■ Work task ■
Determine how many lines in the records hold "computer", and give that number with nothing added.
---- Excerpted data
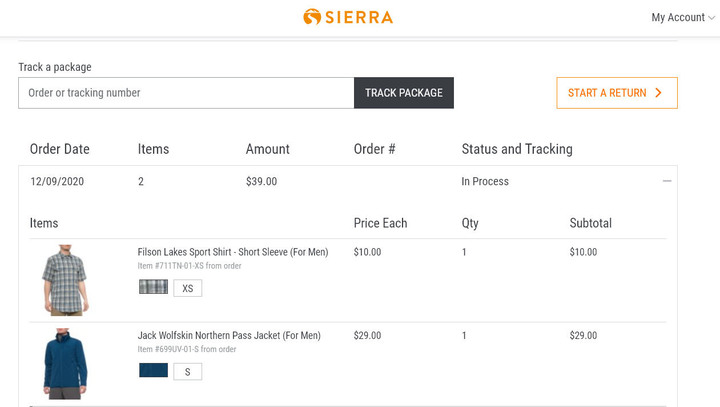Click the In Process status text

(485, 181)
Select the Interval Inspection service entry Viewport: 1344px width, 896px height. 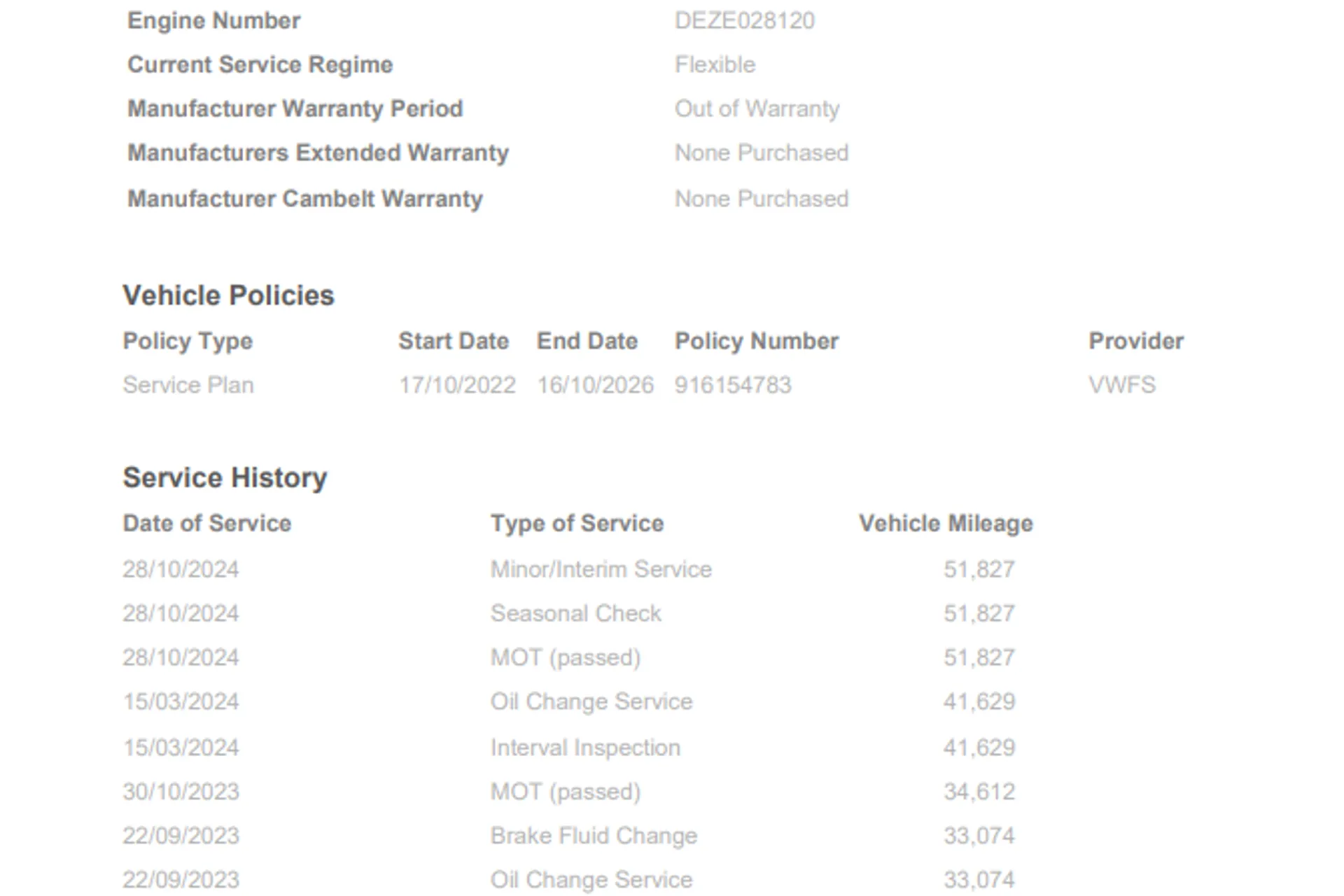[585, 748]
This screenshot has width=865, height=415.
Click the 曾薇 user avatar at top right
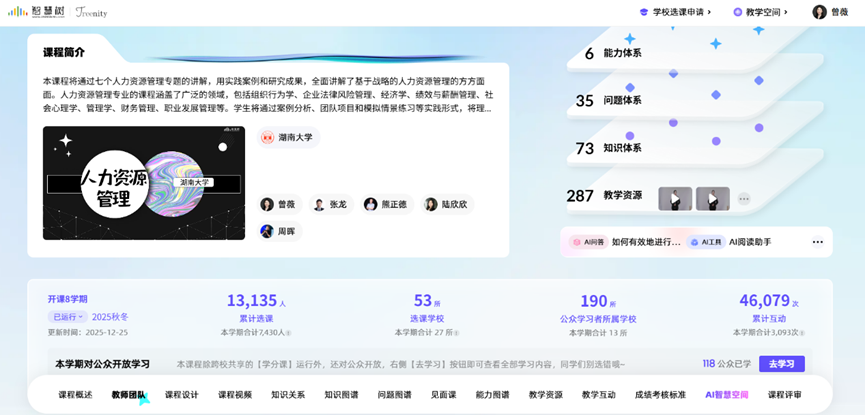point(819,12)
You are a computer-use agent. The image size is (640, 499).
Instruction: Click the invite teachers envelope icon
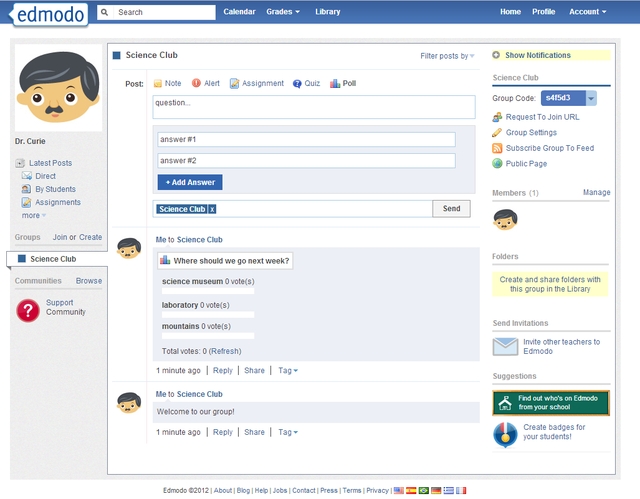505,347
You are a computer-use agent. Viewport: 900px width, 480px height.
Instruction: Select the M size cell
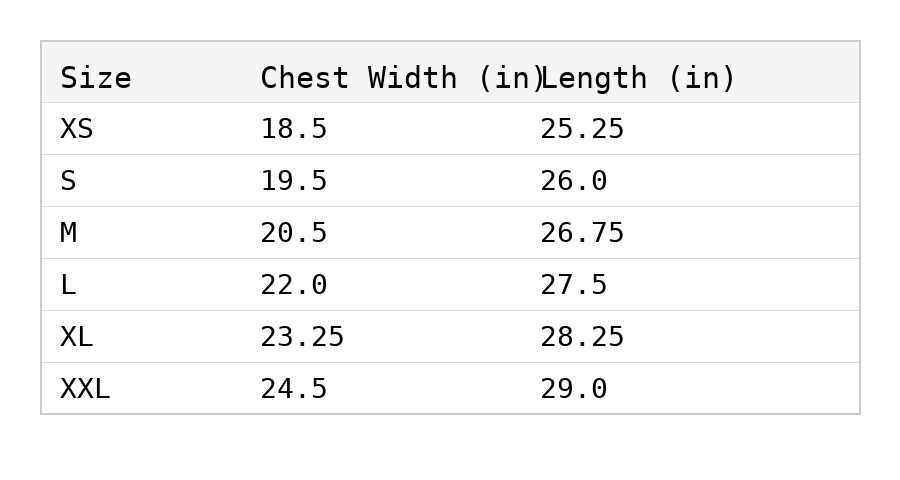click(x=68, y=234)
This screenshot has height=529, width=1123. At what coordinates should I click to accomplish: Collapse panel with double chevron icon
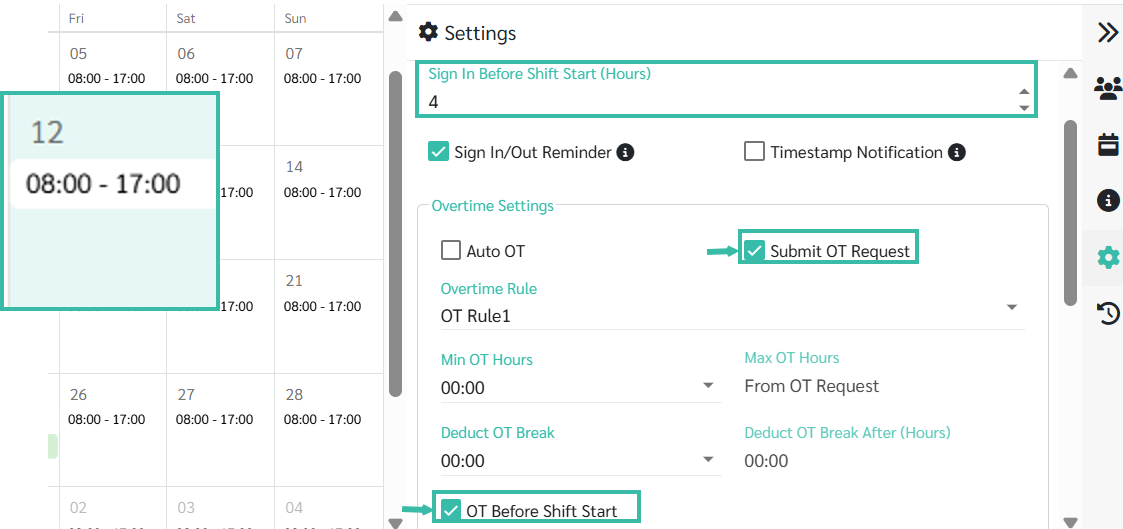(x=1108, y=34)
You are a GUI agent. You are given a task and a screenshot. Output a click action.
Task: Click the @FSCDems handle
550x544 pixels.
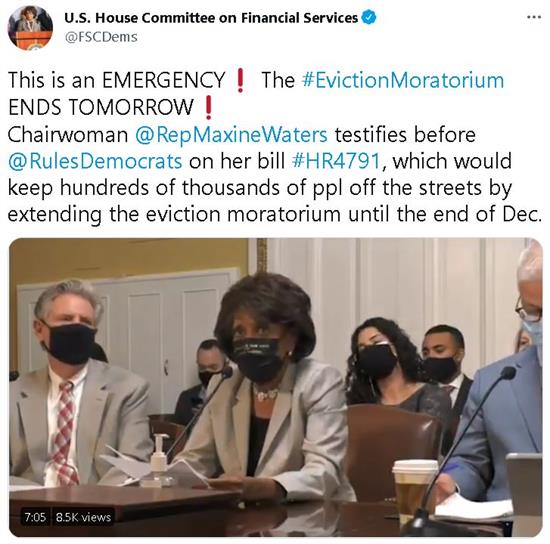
--------
■ Task answer ■
2